> DIRECTIONS FOR THIS TASK
Determine how many lines in the records that follow hold the string "agent". Only that number should be returned.

▽

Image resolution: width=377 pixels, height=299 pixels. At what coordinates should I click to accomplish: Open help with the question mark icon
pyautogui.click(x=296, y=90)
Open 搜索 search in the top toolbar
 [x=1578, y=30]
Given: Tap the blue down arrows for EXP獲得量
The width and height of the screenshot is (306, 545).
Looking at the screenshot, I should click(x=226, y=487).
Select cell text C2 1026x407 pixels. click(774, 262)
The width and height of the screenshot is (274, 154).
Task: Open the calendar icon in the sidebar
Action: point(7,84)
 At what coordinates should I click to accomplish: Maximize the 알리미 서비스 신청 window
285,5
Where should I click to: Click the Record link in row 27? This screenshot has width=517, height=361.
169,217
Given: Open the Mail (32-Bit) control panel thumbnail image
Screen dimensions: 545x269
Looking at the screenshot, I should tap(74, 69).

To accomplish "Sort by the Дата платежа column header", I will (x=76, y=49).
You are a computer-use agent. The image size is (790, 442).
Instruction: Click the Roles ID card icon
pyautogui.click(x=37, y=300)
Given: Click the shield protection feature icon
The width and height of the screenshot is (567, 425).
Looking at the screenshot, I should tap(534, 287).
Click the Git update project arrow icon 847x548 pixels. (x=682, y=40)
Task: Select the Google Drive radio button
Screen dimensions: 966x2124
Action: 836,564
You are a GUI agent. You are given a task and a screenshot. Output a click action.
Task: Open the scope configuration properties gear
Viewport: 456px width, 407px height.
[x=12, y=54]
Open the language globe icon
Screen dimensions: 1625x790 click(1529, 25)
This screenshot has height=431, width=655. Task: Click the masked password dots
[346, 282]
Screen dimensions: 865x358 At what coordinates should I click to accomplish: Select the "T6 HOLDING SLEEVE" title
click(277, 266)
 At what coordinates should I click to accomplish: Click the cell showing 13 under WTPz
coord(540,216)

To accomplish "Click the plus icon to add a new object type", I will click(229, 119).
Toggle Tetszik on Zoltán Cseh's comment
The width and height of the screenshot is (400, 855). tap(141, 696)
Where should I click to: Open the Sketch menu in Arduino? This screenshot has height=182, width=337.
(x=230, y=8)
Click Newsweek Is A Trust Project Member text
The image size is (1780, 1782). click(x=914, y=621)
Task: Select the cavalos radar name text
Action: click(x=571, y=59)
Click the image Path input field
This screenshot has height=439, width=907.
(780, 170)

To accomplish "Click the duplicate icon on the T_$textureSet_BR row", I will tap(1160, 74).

△

> RESPONSE TO THE TASK
2